Well, a lot of the drinks are drinks I’ve been trying out over the years and they always come with some kind of story. I try to go with the local drink everywhere I go and that was a big part of my journey to figure out what I liked as a connoisseur. But, it never worked. I always came right back to tequila (laughs). Of all the drinks I’ve been trying, some things are a little difficult to make, especially if you’re already hammered. But yeah, it’s always a story behind a different drink and a lot of the times I was in the studio and we’d have bartenders come through, or go to the bar after the studio – or before – you know, so it’s always something that would correlate with music and correlate with my life, which is music too because music is life.

So these are all original T-Pain recipes!

A lot of them, yeah. Even just putting my spin on classic recipes, too. I would go to a bar and say, “Lemme get a screwdriver,” which is vodka and orange juice, and then I’d say, “Well, add some cranberry in there. Let’s see what that’s like.” It helps a lot to put a little spin on things. You don’t have to just accept what people hand you across the bar sometimes.

What else do you have in the works?

New music! Got a second song coming out, “Simpin Ain’t Easy,” which we just shot the music video for, so that’s gonna be nice. My artists SprngBrk and Chayo Nash are dropping music right now. Chayo Nash and I just dropped “Like Dis.” SprngBrk has a new song called “Pride” out right now. We have the Moe’s thing. That’s always gonna be good. I’ve got a lifetime supply of tacos. The book, the podcast, the Nappy Boy Drift Team is coming soon, Nappy Boy Gaming, my Twitch stream is going crazy. It’s a lot.
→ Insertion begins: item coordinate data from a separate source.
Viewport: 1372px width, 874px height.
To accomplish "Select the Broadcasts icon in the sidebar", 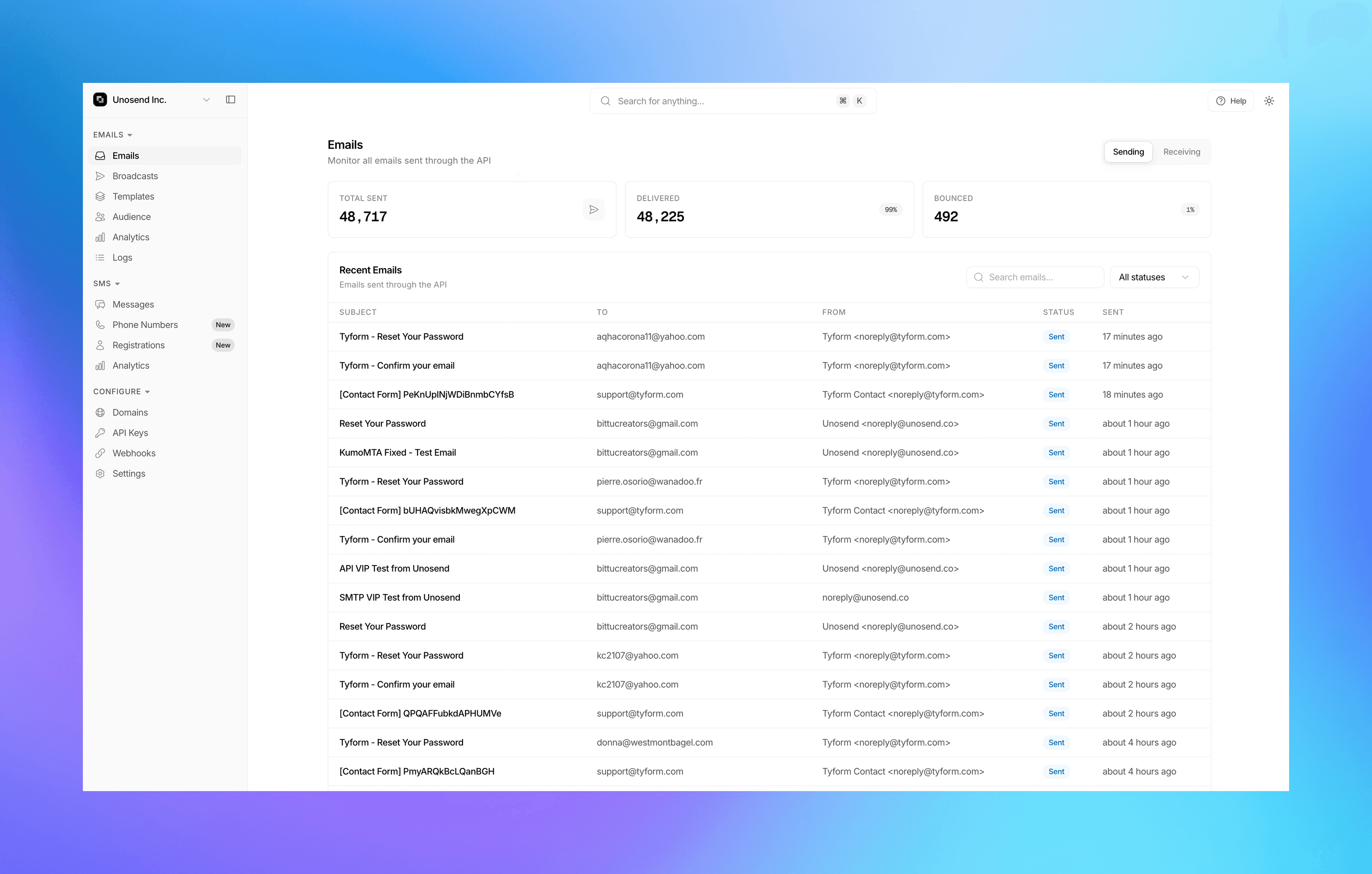I will coord(101,176).
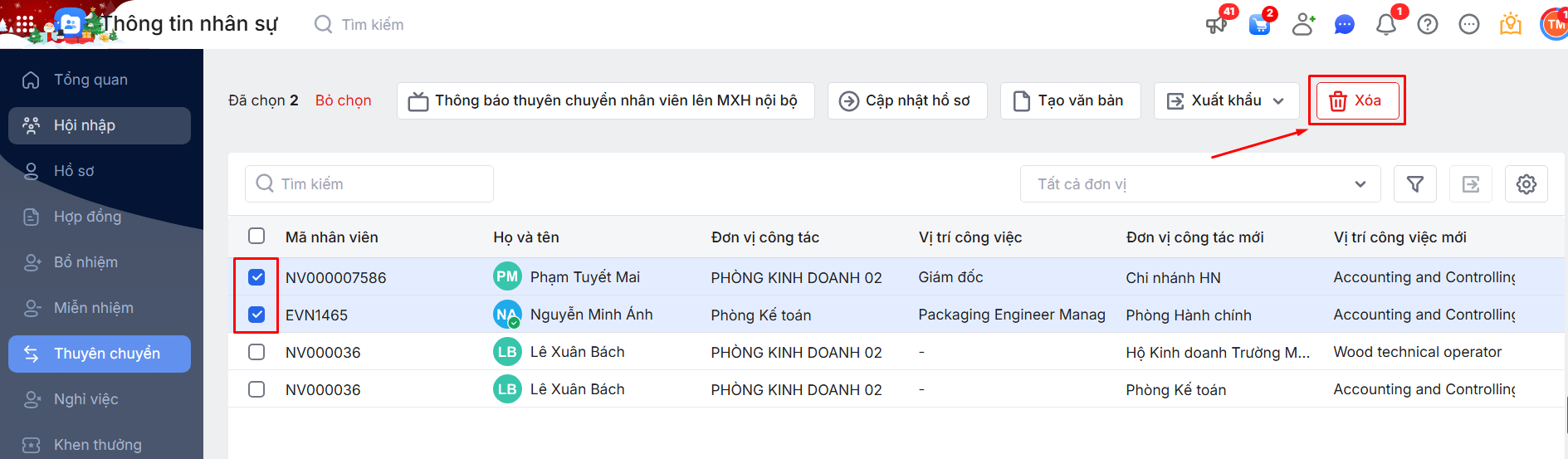Open the Tất cả đơn vị dropdown
The height and width of the screenshot is (459, 1568).
[x=1199, y=184]
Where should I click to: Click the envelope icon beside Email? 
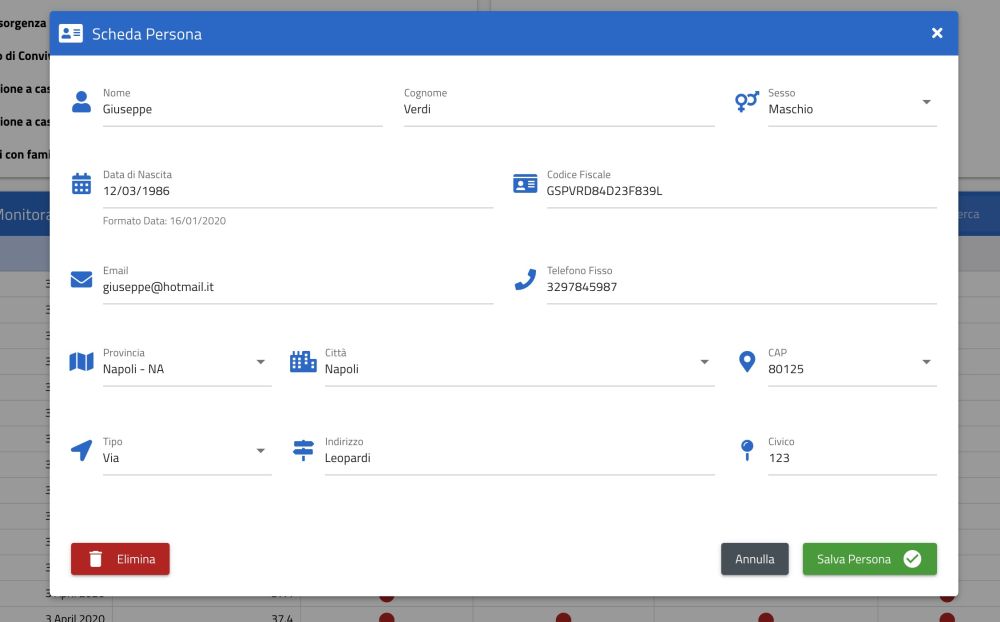pyautogui.click(x=82, y=280)
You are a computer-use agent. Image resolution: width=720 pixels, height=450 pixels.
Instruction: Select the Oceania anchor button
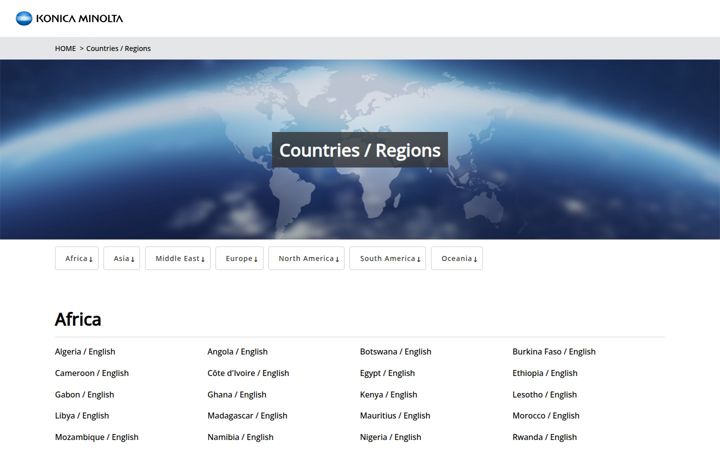pos(457,259)
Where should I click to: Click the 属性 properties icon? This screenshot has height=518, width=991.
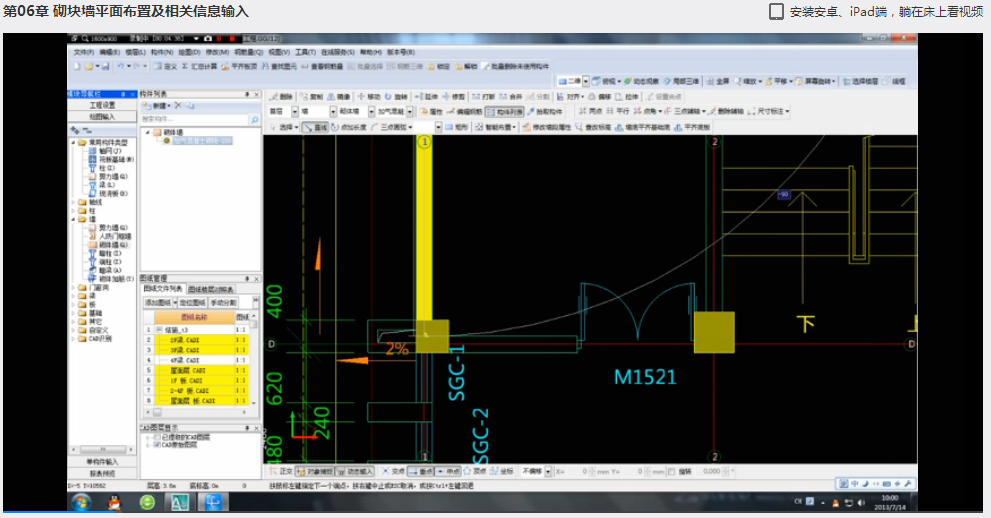click(431, 112)
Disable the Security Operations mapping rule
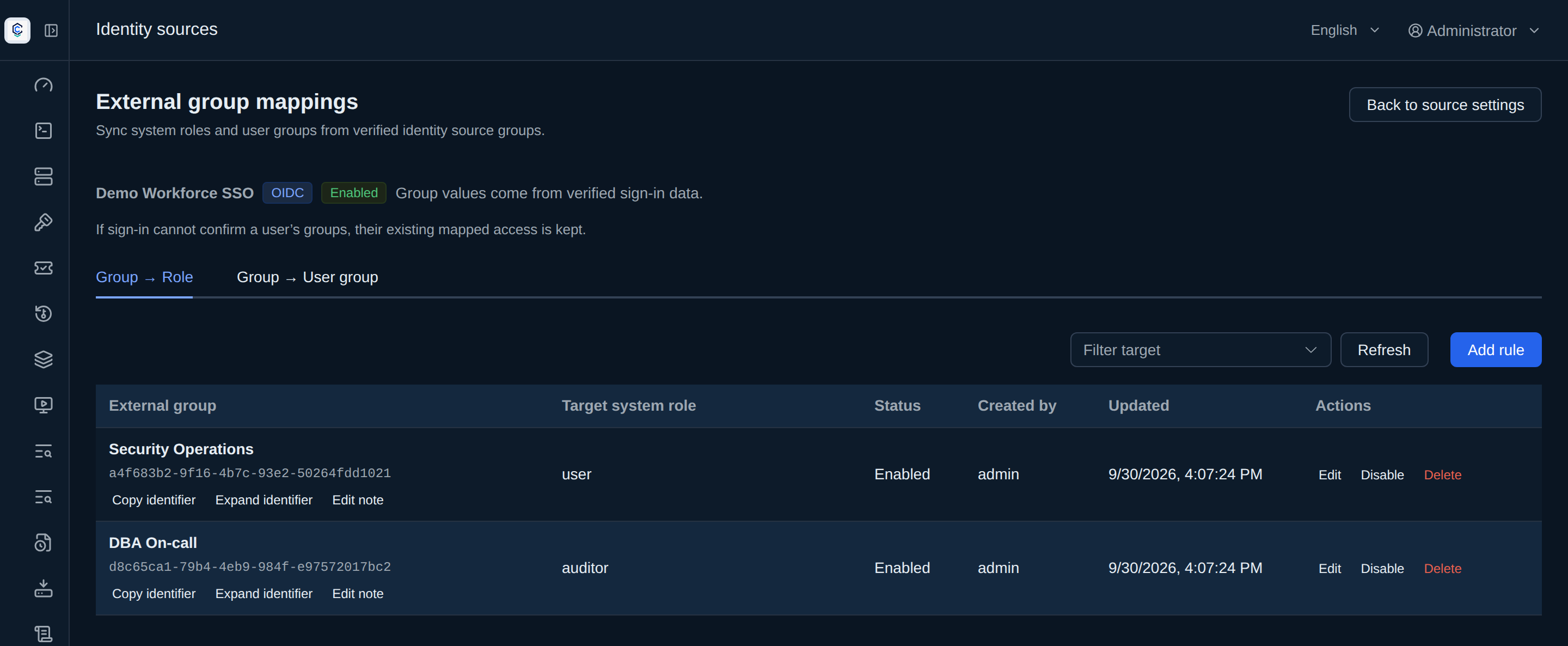This screenshot has width=1568, height=646. (x=1382, y=475)
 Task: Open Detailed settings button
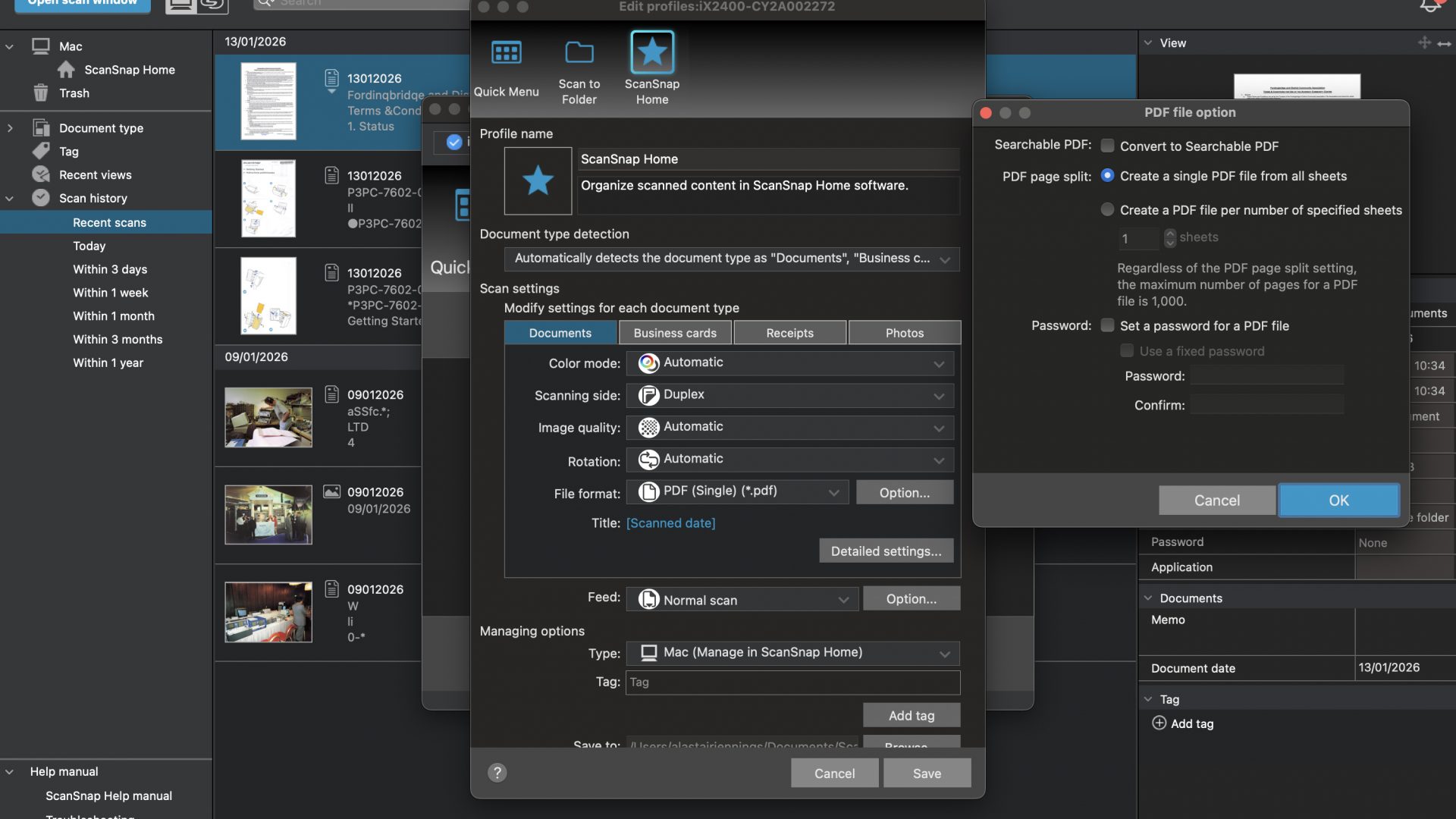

It’s a little overwhelming at the moment, but we’re getting the help that we need.

As someone who’s been in the game so long, you have a lot of wisdom to share with these younger artists on your roster.

Yeah, but it’s all about who’s gonna actually listen to it. I can tell when people aren’t gonna really digest it. You know when people are listening to respond instead of listening to absorb what you’re saying? It’s a lot of the responding people.

Right, all you can do is put it out there.

That’s it. But yeah, I try to give it out as much as possible. Some people are amazed that I’m even talking as much because a lot of people don’t like to give away the game, so to speak, but I don’t think anybody should be playing a game. This is serious stuff. This is people’s lives and careers at stake, like, give them as much information as possible. That’s my view on it.